_Prompt 1:_ List every description the article on tackling violence in schools gives of Brooke Kinsella before quoting her.
_Prompt 2:_ According to the article on tackling violence in schools, how many children have had weapons confiscated on school premises since 2011?

_Passage to read:_
29 April 2014
Tackling violence in schools
A recent investigation by Sky News has shown that children, including those at primary school, are carrying weapons in school out of fear of violence. The fatal stabbing of Leeds teacher Anne Maguire by a 15-year-old pupil at her school this week serves to show the seriousness of this problem.
The report found that 981 children have had weapons confiscated on school premises since 2011, including at least 80 primary school children. It went on to say that 1 in 8 violent crimes involved school-aged children and that fear is a driving factor behind school children feeling they need to attend school armed.
Actress, anti-knife campaigner and sister of a victim of a stabbing, Brooke Kinsella said: "To bring it home to all of us, every week in England the equivalent of a whole school class, more than 20 children, turn up in hospital with stab wounds".
Urban youth charity XLP works with young people for whom the threat of violence is a daily occurrence. One young person known to the charity used to attend school wearing a bullet-proof vest. In spite of this, he was later stabbed in the neck at 3.30pm just outside his school.

_Data listing:_

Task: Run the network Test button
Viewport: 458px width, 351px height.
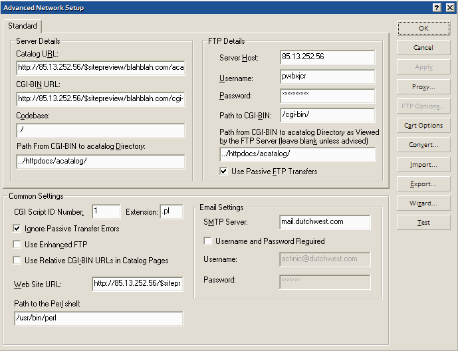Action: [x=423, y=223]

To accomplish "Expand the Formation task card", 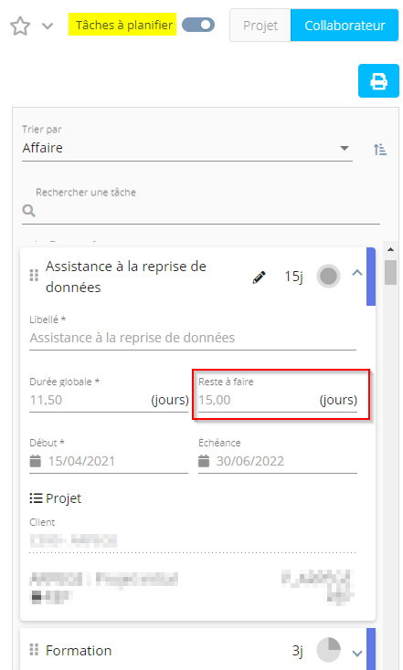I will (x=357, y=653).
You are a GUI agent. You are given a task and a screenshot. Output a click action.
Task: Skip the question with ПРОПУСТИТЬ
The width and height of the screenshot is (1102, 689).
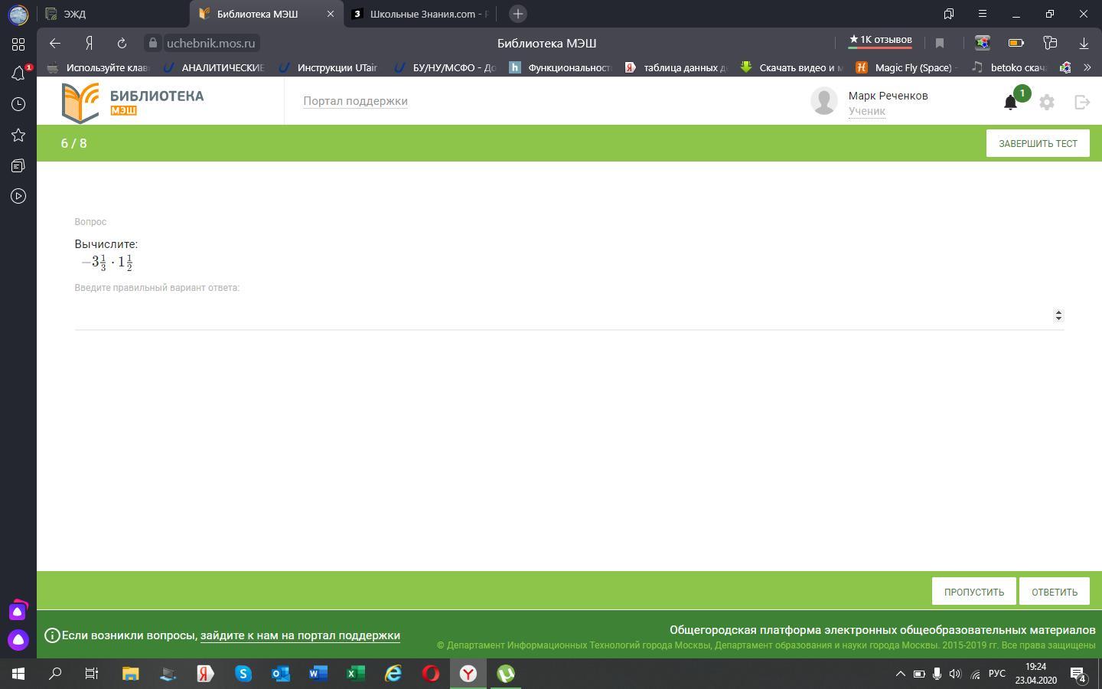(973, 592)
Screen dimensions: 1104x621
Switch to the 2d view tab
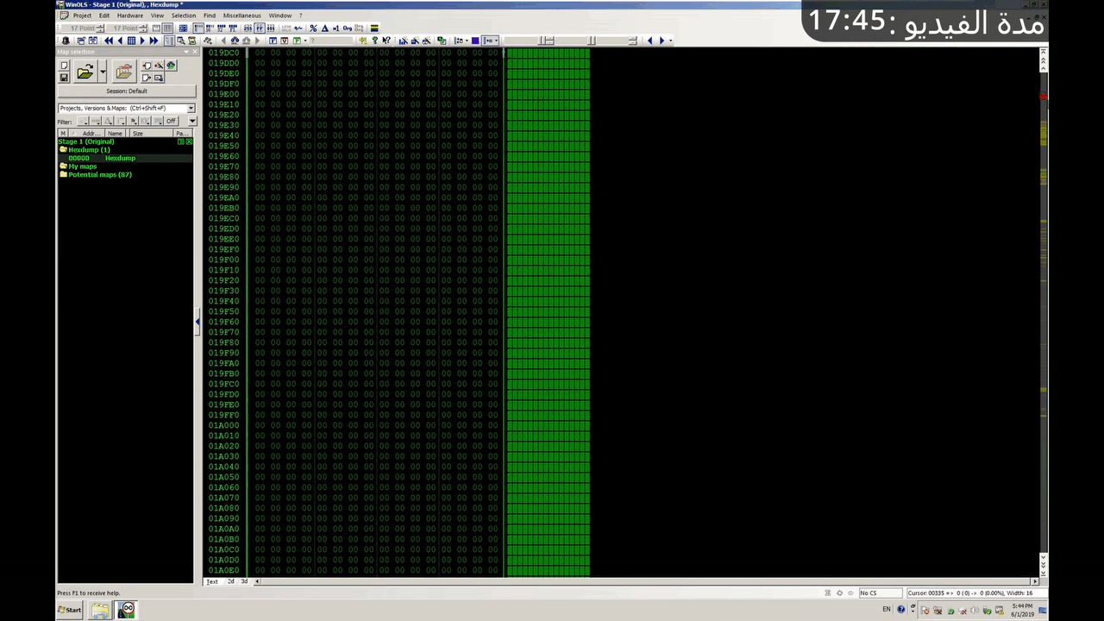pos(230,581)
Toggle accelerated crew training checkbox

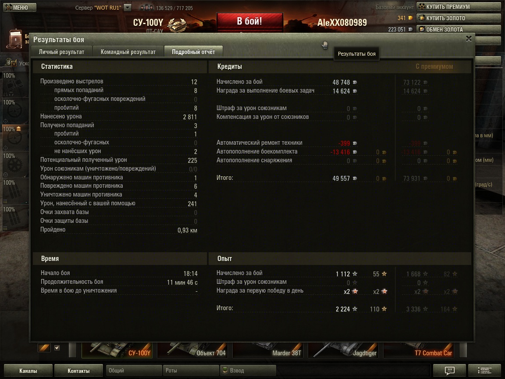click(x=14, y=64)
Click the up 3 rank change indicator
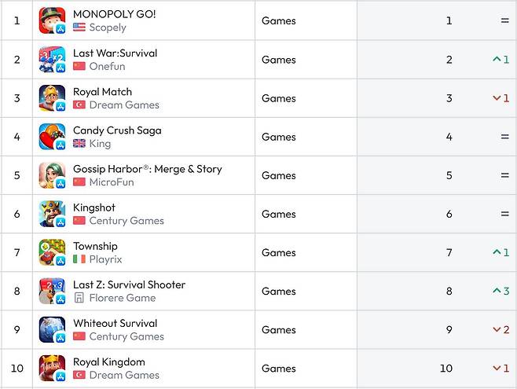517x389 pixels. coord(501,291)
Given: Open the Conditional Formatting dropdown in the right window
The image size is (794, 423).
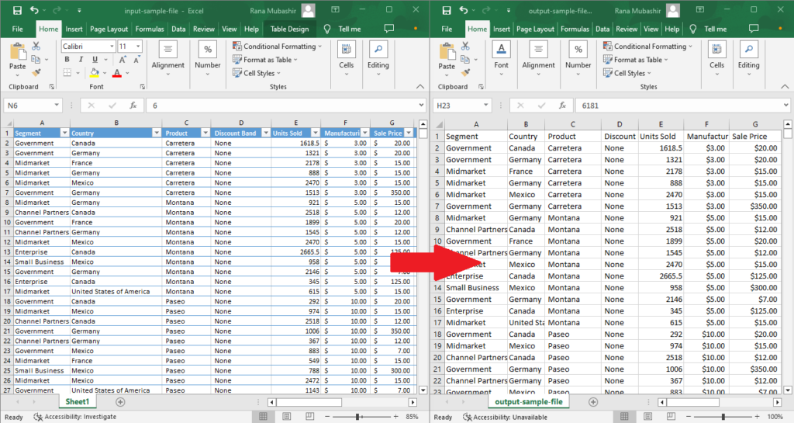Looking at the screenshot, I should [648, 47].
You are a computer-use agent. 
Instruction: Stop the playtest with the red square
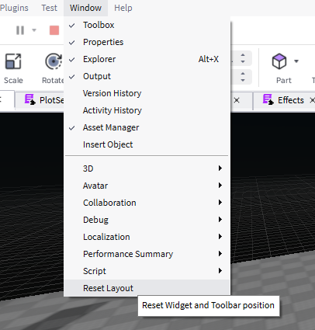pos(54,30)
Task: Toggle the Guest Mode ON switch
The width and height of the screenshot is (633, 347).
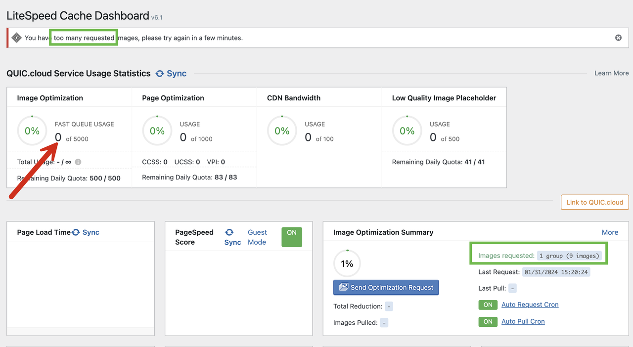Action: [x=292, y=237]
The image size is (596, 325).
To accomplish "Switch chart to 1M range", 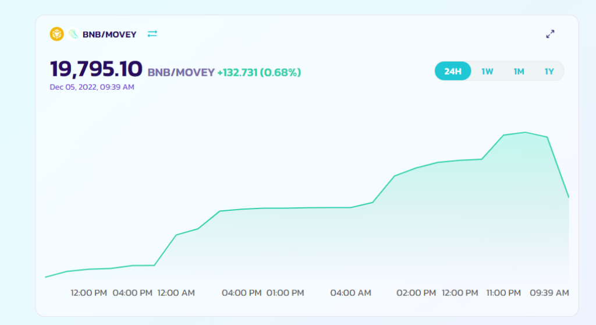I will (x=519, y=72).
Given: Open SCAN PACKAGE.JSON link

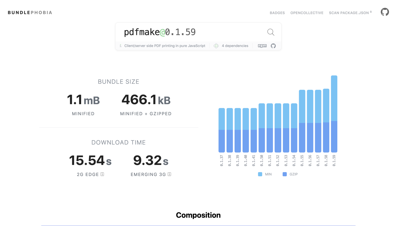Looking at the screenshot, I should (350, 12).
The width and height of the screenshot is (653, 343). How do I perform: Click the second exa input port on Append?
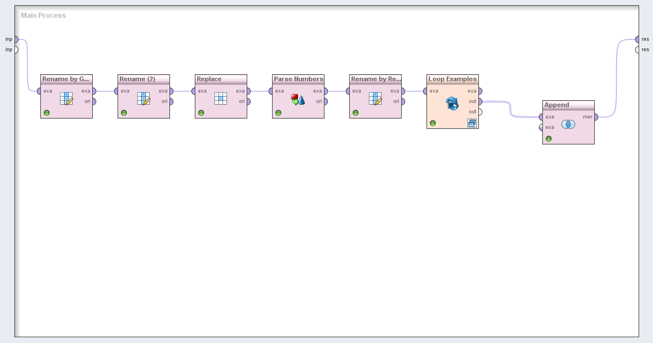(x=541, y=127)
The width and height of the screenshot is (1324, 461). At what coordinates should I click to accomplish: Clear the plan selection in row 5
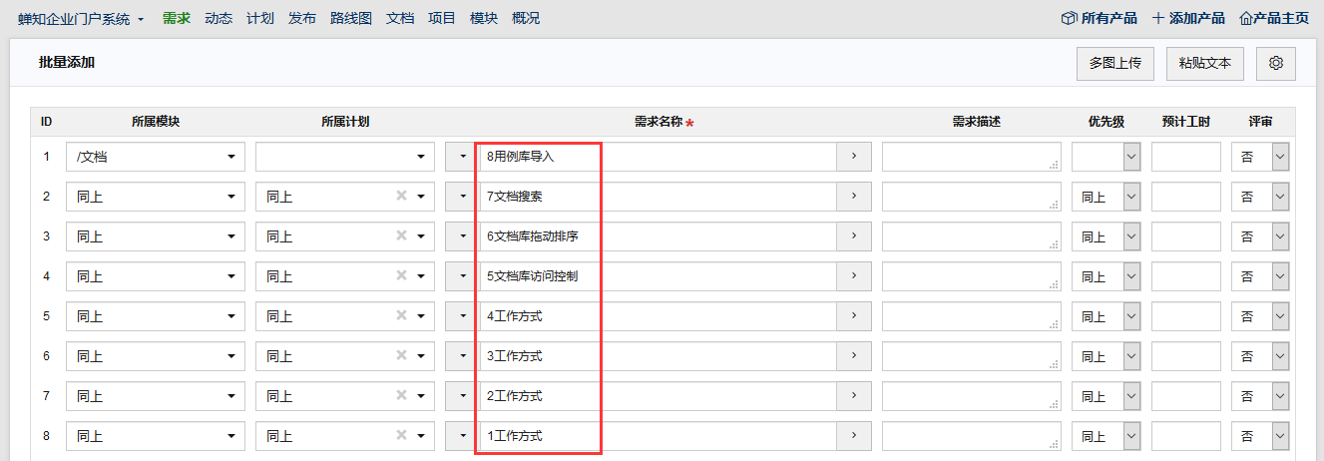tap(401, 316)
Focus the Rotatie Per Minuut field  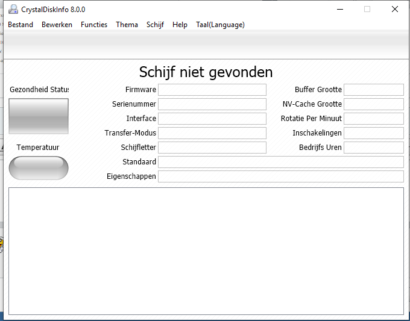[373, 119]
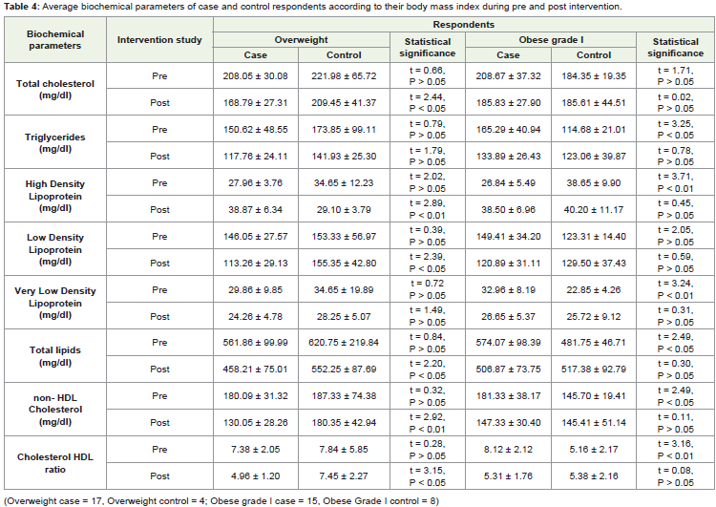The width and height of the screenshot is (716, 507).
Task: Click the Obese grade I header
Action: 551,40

_Task solution 1:_ Actress; anti-knife campaigner; sister of a victim of a stabbing

_Task solution 2:_ 981 children